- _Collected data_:
- - - - -
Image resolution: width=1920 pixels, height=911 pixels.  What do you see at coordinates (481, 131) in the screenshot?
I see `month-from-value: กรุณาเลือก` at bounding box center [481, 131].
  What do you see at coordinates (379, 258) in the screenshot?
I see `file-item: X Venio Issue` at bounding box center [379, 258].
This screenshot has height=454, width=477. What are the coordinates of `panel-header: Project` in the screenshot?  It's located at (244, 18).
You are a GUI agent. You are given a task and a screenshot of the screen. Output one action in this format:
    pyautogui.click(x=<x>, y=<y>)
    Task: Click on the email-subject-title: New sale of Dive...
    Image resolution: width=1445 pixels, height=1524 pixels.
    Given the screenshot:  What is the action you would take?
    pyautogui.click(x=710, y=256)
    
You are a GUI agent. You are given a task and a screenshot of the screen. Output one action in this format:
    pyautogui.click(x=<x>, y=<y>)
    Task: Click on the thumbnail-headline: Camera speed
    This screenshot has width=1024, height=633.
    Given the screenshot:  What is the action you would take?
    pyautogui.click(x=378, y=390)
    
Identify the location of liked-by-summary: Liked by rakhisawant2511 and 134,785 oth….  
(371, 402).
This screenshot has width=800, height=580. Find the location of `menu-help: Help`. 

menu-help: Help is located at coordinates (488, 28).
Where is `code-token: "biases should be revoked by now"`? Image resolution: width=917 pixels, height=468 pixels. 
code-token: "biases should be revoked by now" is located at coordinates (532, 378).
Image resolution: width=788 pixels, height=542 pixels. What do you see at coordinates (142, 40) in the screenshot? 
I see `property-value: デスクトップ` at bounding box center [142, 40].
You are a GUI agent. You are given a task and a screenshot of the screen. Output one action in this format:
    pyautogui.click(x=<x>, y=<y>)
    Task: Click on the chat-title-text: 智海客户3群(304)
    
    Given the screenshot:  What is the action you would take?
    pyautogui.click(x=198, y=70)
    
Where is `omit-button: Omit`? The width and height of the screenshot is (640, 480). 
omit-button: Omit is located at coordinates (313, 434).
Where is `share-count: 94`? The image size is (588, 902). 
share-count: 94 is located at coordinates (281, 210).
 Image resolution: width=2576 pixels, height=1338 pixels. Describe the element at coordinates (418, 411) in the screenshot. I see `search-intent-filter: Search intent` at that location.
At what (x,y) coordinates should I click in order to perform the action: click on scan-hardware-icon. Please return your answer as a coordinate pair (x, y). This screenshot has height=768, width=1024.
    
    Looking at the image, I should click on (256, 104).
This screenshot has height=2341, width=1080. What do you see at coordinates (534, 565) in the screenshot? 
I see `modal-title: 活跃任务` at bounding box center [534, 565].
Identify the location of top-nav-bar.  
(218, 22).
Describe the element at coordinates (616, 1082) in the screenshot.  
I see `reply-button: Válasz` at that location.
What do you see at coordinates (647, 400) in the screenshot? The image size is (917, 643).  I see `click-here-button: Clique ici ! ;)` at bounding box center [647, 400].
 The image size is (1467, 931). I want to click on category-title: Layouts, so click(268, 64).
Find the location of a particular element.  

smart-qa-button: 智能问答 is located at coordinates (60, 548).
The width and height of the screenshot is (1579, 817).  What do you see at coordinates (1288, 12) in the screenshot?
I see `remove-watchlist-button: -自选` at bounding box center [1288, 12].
- - - - -
- _Try it_: Edit the lines above, changing every "GUI agent" to "screen assistant" and leaving everything else as it is.

- _Answer for this exercise_:
Image resolution: width=1920 pixels, height=911 pixels.  What do you see at coordinates (481, 131) in the screenshot?
I see `month-from-value: กรุณาเลือก` at bounding box center [481, 131].
  What do you see at coordinates (379, 258) in the screenshot?
I see `file-item: X Venio Issue` at bounding box center [379, 258].
This screenshot has height=454, width=477. What are the coordinates of `panel-header: Project` in the screenshot?  It's located at (244, 18).
You are a screen assistant. You are given a task and a screenshot of the screen. Output one action in this format:
    pyautogui.click(x=<x>, y=<y>)
    Task: Click on the email-subject-title: New sale of Dive...
    Image resolution: width=1445 pixels, height=1524 pixels.
    Given the screenshot:  What is the action you would take?
    pyautogui.click(x=710, y=256)
    
You are a screen assistant. You are given a task and a screenshot of the screen. Output one action in this format:
    pyautogui.click(x=<x>, y=<y>)
    Task: Click on the thumbnail-headline: Camera speed
    This screenshot has width=1024, height=633.
    Given the screenshot:  What is the action you would take?
    pyautogui.click(x=378, y=390)
    
Identify the location of liked-by-summary: Liked by rakhisawant2511 and 134,785 oth….  
(371, 402).
This screenshot has width=800, height=580. Find the location of `menu-help: Help`. 

menu-help: Help is located at coordinates (488, 28).
Where is `code-token: "biases should be revoked by now"`? Image resolution: width=917 pixels, height=468 pixels. 
code-token: "biases should be revoked by now" is located at coordinates (532, 378).
Image resolution: width=788 pixels, height=542 pixels. What do you see at coordinates (142, 40) in the screenshot? 
I see `property-value: デスクトップ` at bounding box center [142, 40].
You are a screen assistant. You are given a task and a screenshot of the screen. Output one action in this format:
    pyautogui.click(x=<x>, y=<y>)
    Task: Click on the chat-title-text: 智海客户3群(304)
    
    Given the screenshot:  What is the action you would take?
    pyautogui.click(x=198, y=70)
    
Where is `omit-button: Omit`? The width and height of the screenshot is (640, 480). 
omit-button: Omit is located at coordinates (313, 434).
Where is `share-count: 94`? The image size is (588, 902). 
share-count: 94 is located at coordinates (281, 210).
 Image resolution: width=2576 pixels, height=1338 pixels. Describe the element at coordinates (418, 411) in the screenshot. I see `search-intent-filter: Search intent` at that location.
At what (x,y) coordinates should I click in order to perform the action: click on scan-hardware-icon. Please return your answer as a coordinate pair (x, y). This screenshot has height=768, width=1024.
    
    Looking at the image, I should click on (256, 104).
This screenshot has height=2341, width=1080. What do you see at coordinates (534, 565) in the screenshot? 
I see `modal-title: 活跃任务` at bounding box center [534, 565].
Identify the location of top-nav-bar.  
(218, 22).
Describe the element at coordinates (616, 1082) in the screenshot.  
I see `reply-button: Válasz` at that location.
What do you see at coordinates (647, 400) in the screenshot? The image size is (917, 643).  I see `click-here-button: Clique ici ! ;)` at bounding box center [647, 400].
 The image size is (1467, 931). I want to click on category-title: Layouts, so click(268, 64).
Find the location of a particular element.  

smart-qa-button: 智能问答 is located at coordinates (60, 548).
The width and height of the screenshot is (1579, 817).  What do you see at coordinates (1288, 12) in the screenshot?
I see `remove-watchlist-button: -自选` at bounding box center [1288, 12].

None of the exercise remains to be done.